Prezesi spółdzielni celowo blokują uwłaszczenie - uważają spółdzielcy, którym ustawodawca w ubiegłym roku obiecał tanie mieszkania. - To ustawa jest bublem - oponują prezesi
Nowelizacja ustawy o spółdzielniach mieszkaniowych, która weszła w życie 31 lipca 2007 r., miała oznaczać rewolucję dla ok. 800 tys. rodzin mieszkających w spółdzielniach. Nowe przepisy dały im możliwość przekształcenia mieszkania w pełną własność za symboliczną kwotę. Spółdzielca, który zajmuje mieszkanie lokatorskie i spłacił koszty jego budowy, może się stać właścicielem po dopłaceniu nominalnej kwoty umorzonego przez państwo kredytu (w praktyce to często kilkaset złotych). Zarządy spółdzielni dostały trzy miesiące na podpisanie umowy od momentu złożenia wniosku przez chętnych na uwłaszczenie. Zgodnie z ustawą opieszałym, którzy terminu nie dotrzymają, grożą kary - grzywny, a nawet ograniczenia wolności.
Zła wola prezesów?
Od wejścia ustawy minęło ponad osiem miesięcy, ale zamiast rewolucji jest bałagan i jak na razie mieszkania wykupiła tylko część chętnych. Dla przykładu około 1 tys. na 4 tys. wniosków zrealizowała Poznańska Spółdzielnia Mieszkaniowa. Inna duża spółdzielnia - Przylesie w Koszalinie - na 2,5 tys. wniosków zrealizowała ok. 400.

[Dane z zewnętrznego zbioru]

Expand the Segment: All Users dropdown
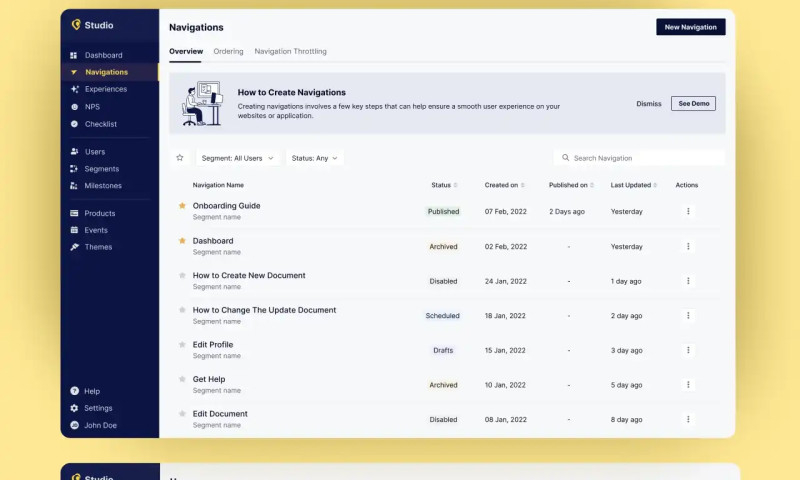Image resolution: width=800 pixels, height=480 pixels. pyautogui.click(x=237, y=158)
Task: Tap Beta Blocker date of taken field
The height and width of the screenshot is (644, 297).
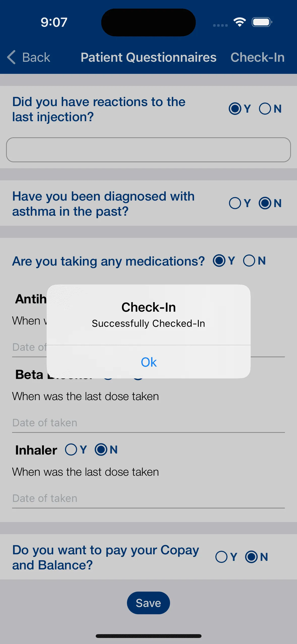Action: click(148, 423)

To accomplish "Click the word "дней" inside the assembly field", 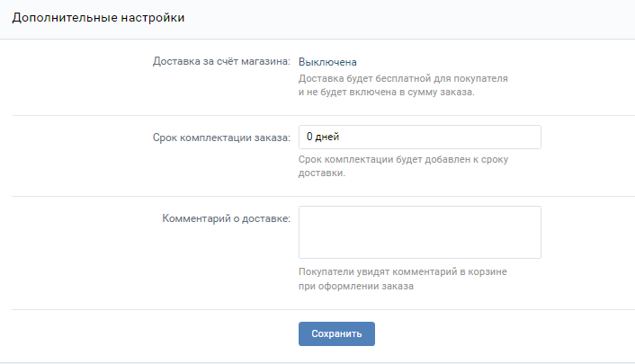I will [x=328, y=137].
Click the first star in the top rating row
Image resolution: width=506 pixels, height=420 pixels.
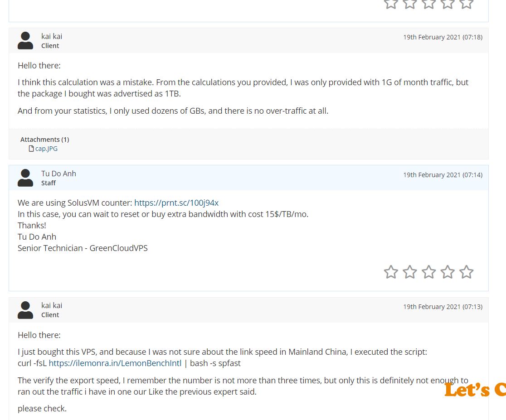391,4
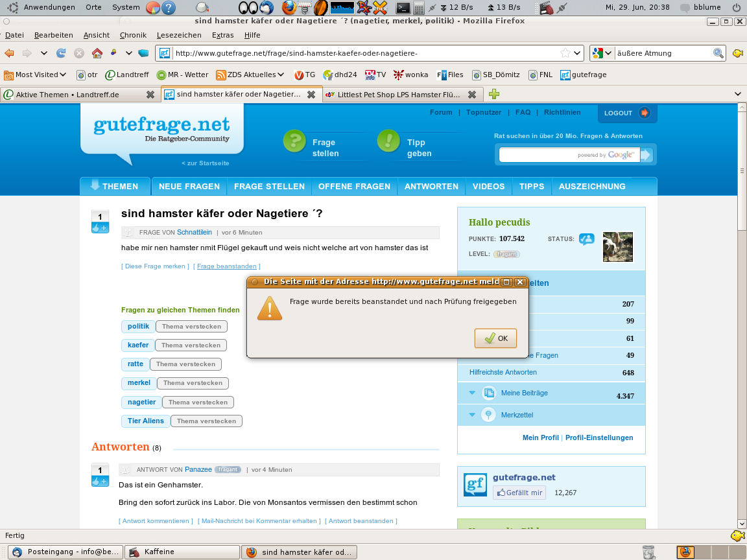This screenshot has height=560, width=747.
Task: Toggle 'Thema verstecken' next to politik
Action: (191, 327)
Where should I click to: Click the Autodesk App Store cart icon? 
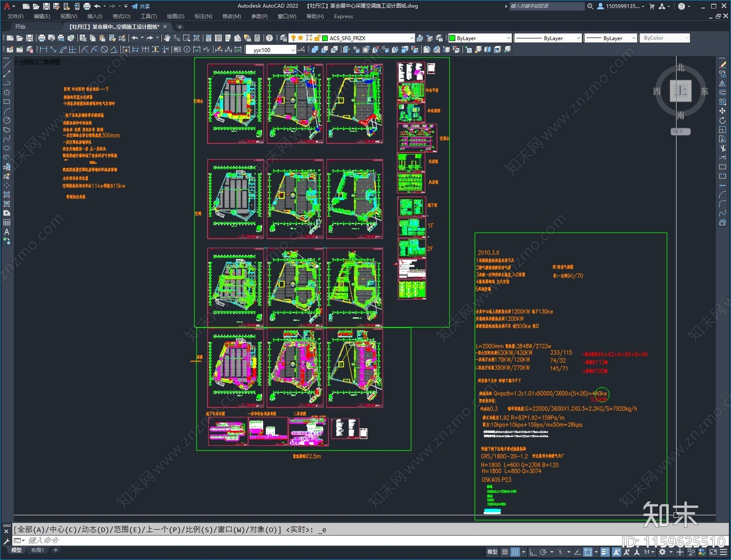652,6
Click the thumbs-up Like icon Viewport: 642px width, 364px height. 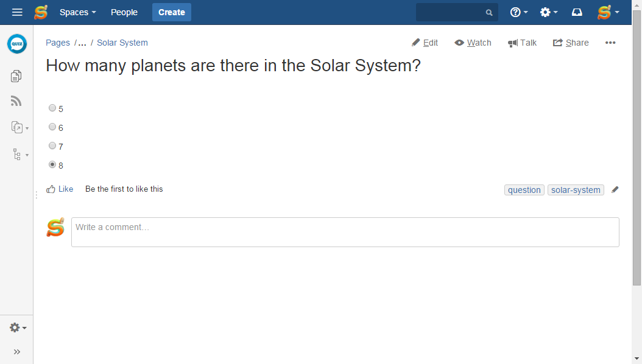pyautogui.click(x=51, y=189)
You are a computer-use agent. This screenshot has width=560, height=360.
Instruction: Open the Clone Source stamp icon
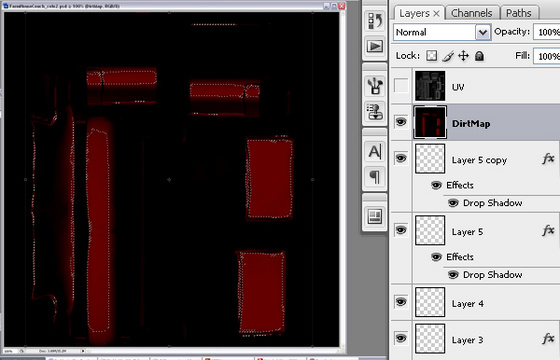pyautogui.click(x=375, y=111)
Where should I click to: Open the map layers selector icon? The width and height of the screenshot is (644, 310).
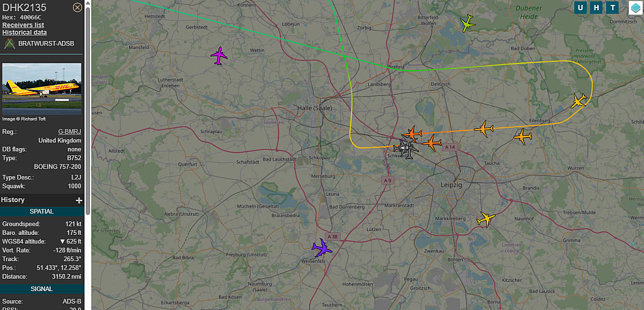[636, 7]
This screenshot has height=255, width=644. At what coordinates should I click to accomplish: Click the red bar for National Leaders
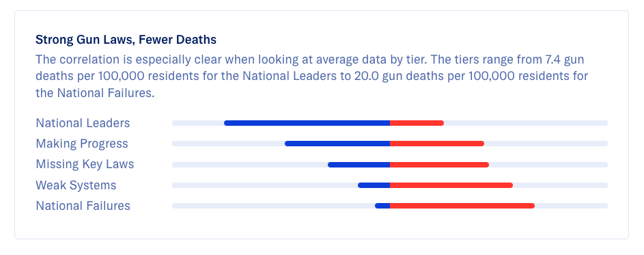pos(417,123)
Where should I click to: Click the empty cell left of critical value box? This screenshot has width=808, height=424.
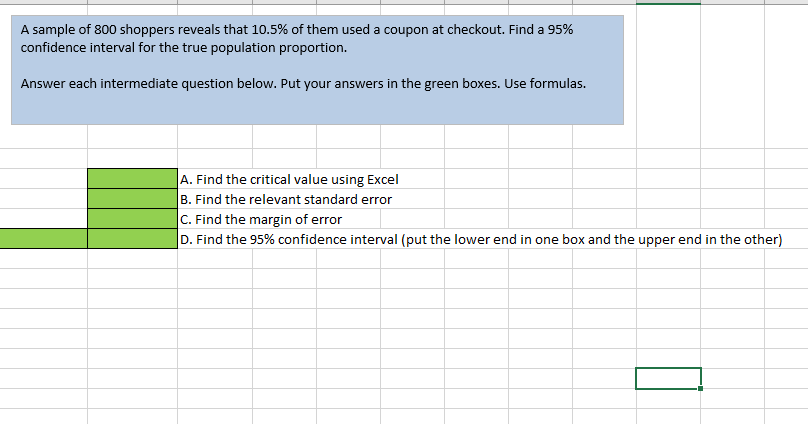(x=43, y=178)
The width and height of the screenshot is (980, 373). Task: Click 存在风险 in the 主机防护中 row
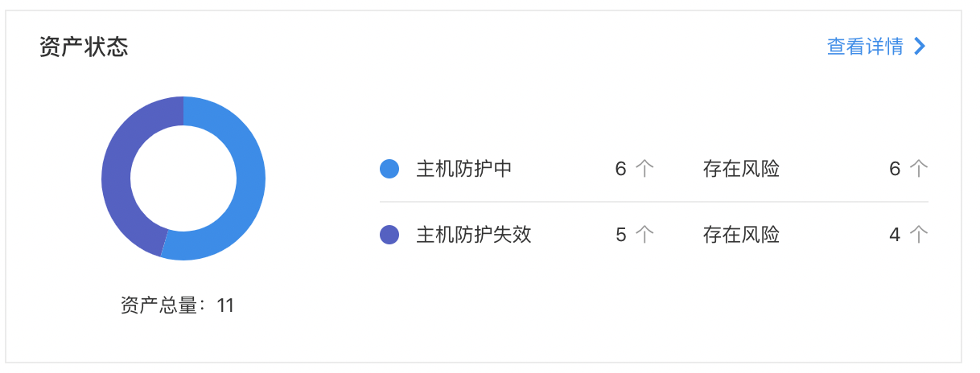pos(741,169)
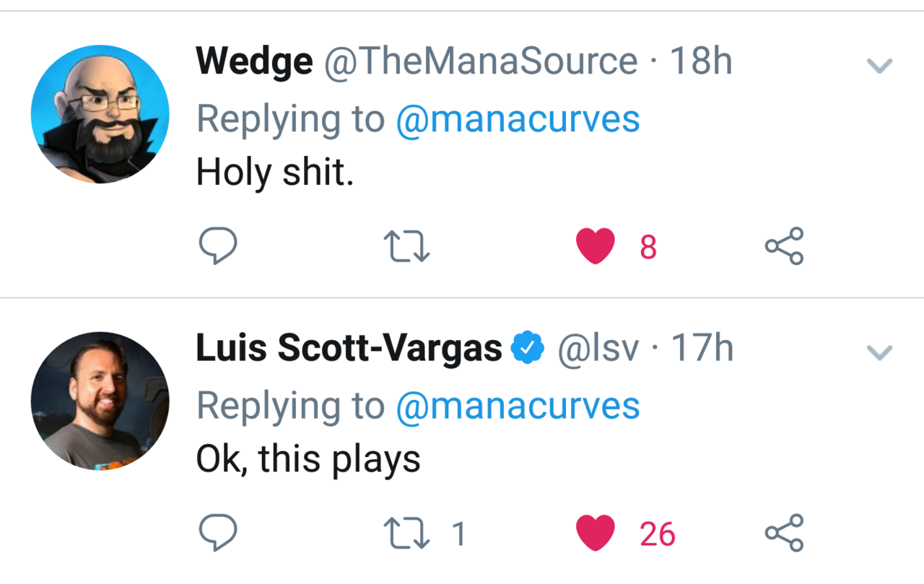
Task: Open the "Ok, this plays" tweet text
Action: pyautogui.click(x=308, y=458)
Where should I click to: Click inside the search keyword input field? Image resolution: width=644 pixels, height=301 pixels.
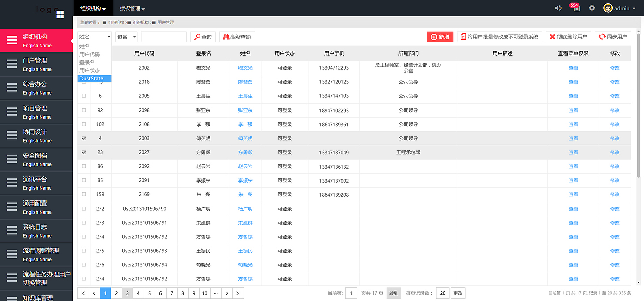pyautogui.click(x=164, y=37)
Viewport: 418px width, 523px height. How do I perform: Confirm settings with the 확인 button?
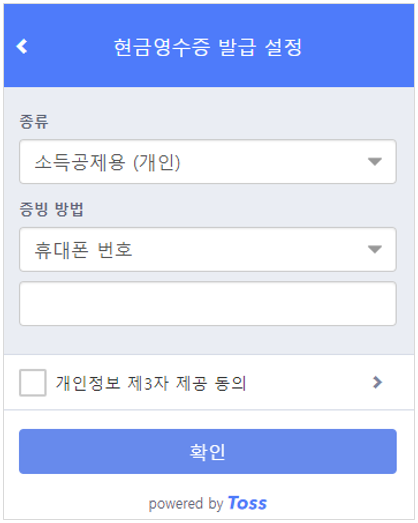(x=208, y=451)
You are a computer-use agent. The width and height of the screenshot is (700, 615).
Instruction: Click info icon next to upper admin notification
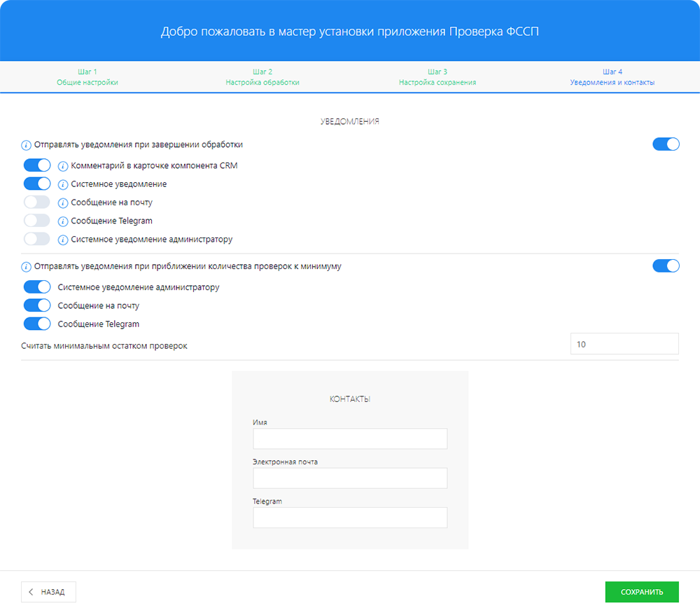click(x=63, y=240)
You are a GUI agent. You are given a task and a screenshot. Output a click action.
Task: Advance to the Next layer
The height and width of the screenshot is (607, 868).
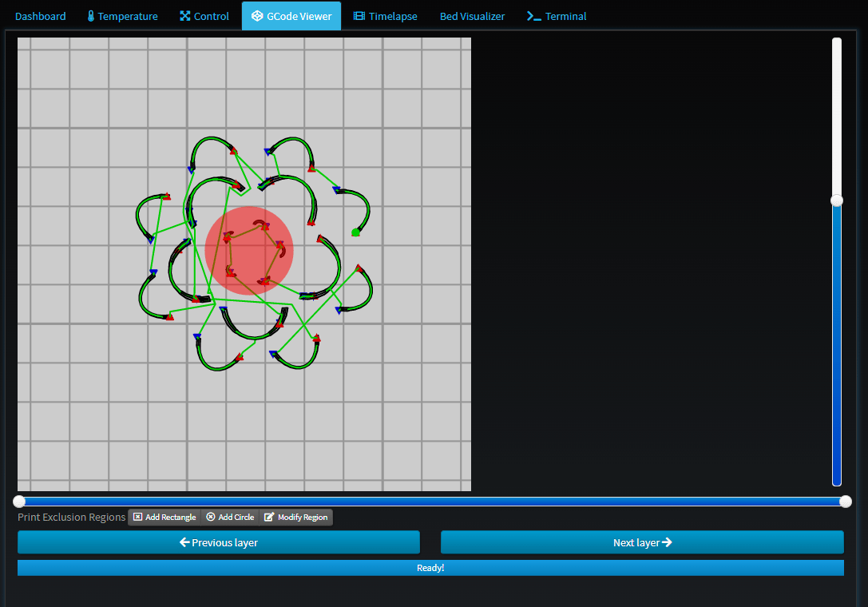click(642, 542)
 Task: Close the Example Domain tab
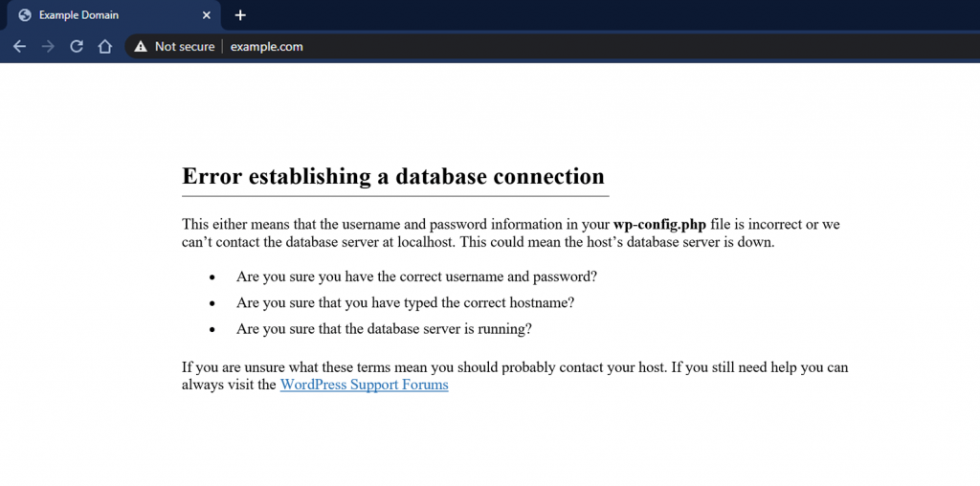206,15
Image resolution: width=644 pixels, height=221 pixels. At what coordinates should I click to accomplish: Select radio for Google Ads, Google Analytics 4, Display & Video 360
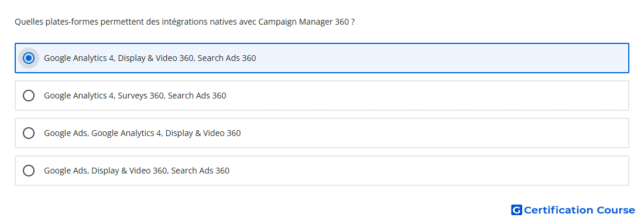coord(29,133)
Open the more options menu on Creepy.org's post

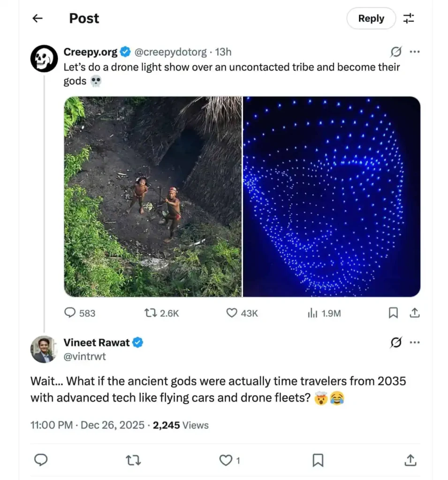[415, 53]
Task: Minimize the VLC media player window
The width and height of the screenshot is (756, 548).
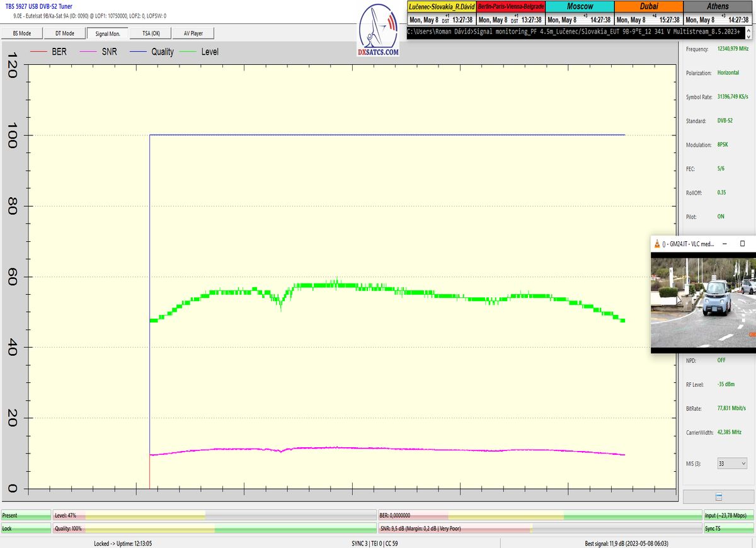Action: pyautogui.click(x=725, y=243)
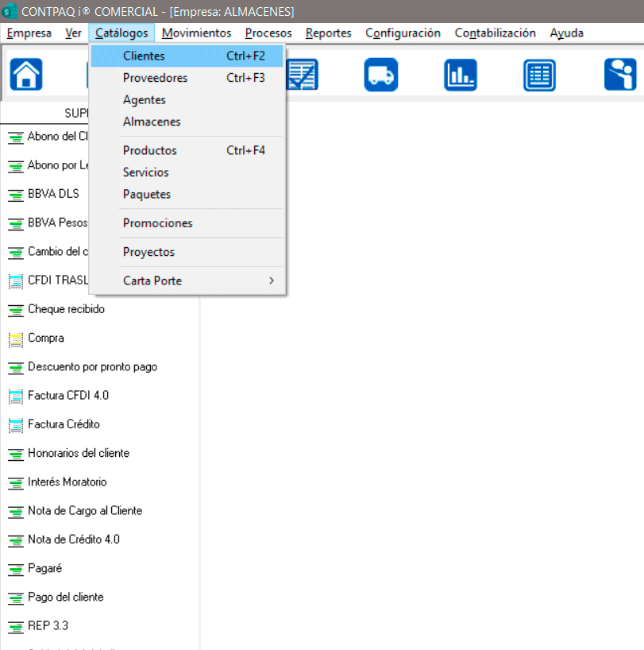Open the bar chart reports icon

click(461, 75)
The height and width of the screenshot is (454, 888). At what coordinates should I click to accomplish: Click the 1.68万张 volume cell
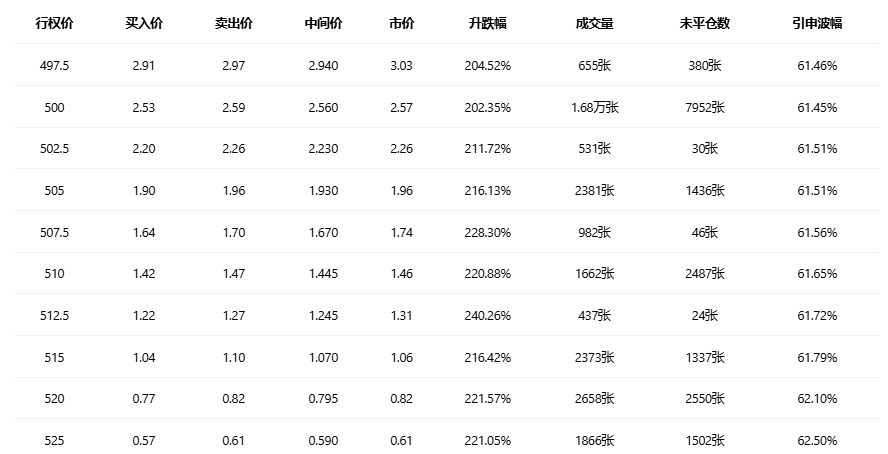click(x=595, y=107)
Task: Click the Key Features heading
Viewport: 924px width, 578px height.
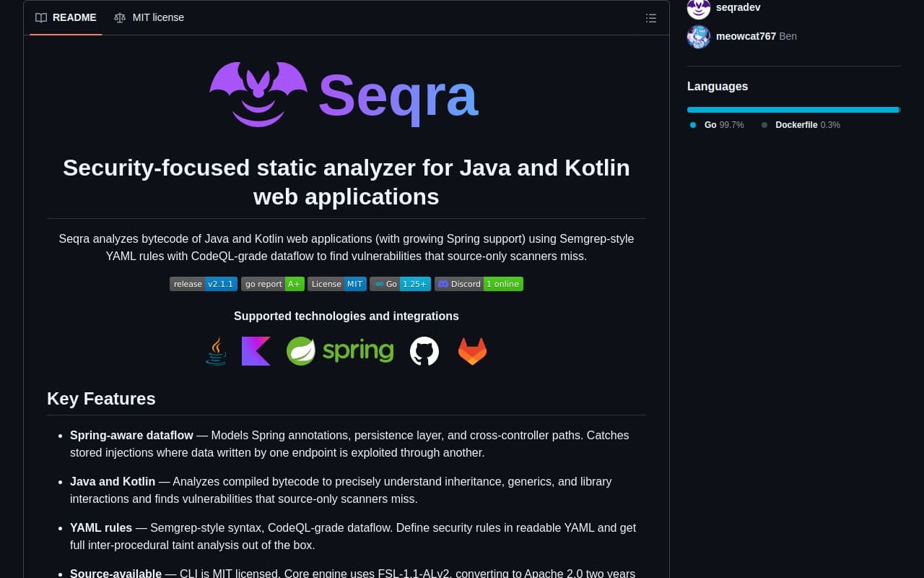Action: tap(101, 399)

Lokatorzy spółdzielczych mieszkań w całym kraju skarżą się, że prezesi celowo odwlekają lub wręcz uniemożliwiają im uwłaszczenie. Dla wielu spółdzielni może ono bowiem oznaczać koniec ich istnienia. Tadeusz Borowiecki, szef Stowarzyszenia Obrony Spółdzielców w Płocku: - Właściciele będą mogli zakładać wspólnoty mieszkaniowe i wybrać sobie dowolnego administratora. Pracę tym samym stracą prezesi, ich zastępcy, liczna administracja, członkowie rad nadzorczych...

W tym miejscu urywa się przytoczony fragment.